__The request__: Print the lines below word for word, with nothing changed.

__Stored rows__:

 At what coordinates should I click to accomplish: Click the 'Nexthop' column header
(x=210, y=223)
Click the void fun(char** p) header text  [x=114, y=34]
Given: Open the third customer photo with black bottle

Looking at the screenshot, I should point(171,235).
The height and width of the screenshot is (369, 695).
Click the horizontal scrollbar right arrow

__Solved exercise__:
 At what coordinates should I click to accomplish: Click the 'Nexthop' column header
(x=210, y=223)
Click the void fun(char** p) header text  [x=114, y=34]
Given: Open the third customer photo with black bottle

Looking at the screenshot, I should point(171,235).
The height and width of the screenshot is (369, 695).
Click the horizontal scrollbar right arrow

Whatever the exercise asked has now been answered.